Comparisons have been made between Wood’s book and Margaret Atwood’s The Handmaid’s Tale, the story of fertile women being forced to bear children to elite couples in a future totalitarian USA.

“It’s interesting to me that Margaret Atwood says ‘nothing that happened in the Handmaid’s Tale has not been done in our real world'."

Wood says her book has also drawn on real events: “I can see why the comparisons came up.”

The film rights to The Natural Way of Things have been sold to a pair of Melbourne film makers.

Wood, who won the 2016 Stella Prize for the book, bucked a recent trend when she announced she would not be giving away any of the $50,000 prize money she received as part of the award.
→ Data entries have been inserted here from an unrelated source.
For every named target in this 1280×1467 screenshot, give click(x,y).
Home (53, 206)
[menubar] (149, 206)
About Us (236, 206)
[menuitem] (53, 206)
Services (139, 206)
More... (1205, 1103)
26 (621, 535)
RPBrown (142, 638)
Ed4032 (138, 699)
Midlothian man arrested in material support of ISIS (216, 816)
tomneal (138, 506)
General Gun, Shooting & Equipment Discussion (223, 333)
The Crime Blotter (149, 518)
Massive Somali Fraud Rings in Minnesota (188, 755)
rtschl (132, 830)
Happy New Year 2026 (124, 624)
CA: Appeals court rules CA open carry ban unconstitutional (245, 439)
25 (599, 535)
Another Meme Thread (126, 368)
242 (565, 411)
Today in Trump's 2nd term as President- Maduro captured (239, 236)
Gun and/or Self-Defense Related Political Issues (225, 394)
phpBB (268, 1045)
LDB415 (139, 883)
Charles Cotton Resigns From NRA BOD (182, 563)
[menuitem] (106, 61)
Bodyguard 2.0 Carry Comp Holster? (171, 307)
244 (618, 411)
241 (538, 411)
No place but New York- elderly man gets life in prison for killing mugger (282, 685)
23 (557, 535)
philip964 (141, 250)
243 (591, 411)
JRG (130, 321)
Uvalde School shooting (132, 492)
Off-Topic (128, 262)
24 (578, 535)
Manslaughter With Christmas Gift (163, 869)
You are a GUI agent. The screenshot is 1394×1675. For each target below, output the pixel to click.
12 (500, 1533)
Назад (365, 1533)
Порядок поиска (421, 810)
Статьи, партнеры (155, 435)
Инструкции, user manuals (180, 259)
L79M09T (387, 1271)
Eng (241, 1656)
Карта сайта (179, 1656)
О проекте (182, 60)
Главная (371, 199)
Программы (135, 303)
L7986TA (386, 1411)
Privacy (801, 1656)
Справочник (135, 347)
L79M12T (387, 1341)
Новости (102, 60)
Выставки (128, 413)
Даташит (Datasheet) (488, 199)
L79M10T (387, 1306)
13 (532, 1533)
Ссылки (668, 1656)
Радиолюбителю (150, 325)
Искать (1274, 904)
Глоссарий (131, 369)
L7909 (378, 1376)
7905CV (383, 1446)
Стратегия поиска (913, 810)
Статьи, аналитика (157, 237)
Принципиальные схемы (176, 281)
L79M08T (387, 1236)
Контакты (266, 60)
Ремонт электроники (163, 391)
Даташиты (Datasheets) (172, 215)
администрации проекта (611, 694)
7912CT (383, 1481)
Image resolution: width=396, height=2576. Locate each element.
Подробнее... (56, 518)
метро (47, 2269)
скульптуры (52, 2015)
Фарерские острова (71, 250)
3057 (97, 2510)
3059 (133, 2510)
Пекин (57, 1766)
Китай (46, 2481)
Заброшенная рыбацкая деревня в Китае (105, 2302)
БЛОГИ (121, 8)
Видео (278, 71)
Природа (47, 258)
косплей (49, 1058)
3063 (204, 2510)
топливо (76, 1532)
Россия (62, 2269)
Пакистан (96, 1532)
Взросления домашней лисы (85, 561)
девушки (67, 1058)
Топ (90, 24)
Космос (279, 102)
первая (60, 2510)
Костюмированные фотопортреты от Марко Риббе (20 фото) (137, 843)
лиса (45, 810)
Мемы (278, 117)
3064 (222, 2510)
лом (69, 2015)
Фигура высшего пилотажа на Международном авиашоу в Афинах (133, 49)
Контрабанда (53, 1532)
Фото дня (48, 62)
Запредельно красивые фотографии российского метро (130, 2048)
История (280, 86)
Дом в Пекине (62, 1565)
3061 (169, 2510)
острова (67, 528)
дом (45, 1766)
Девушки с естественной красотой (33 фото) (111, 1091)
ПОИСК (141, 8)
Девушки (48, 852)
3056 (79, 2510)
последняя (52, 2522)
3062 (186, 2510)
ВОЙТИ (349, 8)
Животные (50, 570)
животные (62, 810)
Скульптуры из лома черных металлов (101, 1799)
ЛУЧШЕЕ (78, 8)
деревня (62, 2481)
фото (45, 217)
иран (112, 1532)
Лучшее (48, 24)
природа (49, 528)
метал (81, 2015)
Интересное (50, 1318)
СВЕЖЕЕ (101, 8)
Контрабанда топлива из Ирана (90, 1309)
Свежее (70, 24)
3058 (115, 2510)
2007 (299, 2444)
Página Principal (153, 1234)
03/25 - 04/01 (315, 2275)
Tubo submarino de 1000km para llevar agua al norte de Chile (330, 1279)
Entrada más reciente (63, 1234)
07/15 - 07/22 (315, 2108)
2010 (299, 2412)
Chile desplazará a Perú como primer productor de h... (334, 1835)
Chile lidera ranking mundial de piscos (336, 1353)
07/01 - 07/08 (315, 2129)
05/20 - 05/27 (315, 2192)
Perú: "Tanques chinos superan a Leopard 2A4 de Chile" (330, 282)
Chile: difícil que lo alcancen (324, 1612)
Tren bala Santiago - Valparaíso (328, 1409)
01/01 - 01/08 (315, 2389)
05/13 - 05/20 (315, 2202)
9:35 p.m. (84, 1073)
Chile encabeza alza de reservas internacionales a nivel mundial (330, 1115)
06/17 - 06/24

“I think I said in my speech I want to stake a claim for literature as a worthwhile enterprise.”

While she says she respects those who have decided to make donations in the past, she wanted women who won the prize in the future to not feel as if they had to do the same.

“I just wanted to hold up a gentle hand to say, I think a prize for literature is a good thing and I have no qualms about accepting it with enormous, enormous gratitude and not feeling that I had to be a good girl and give it away.”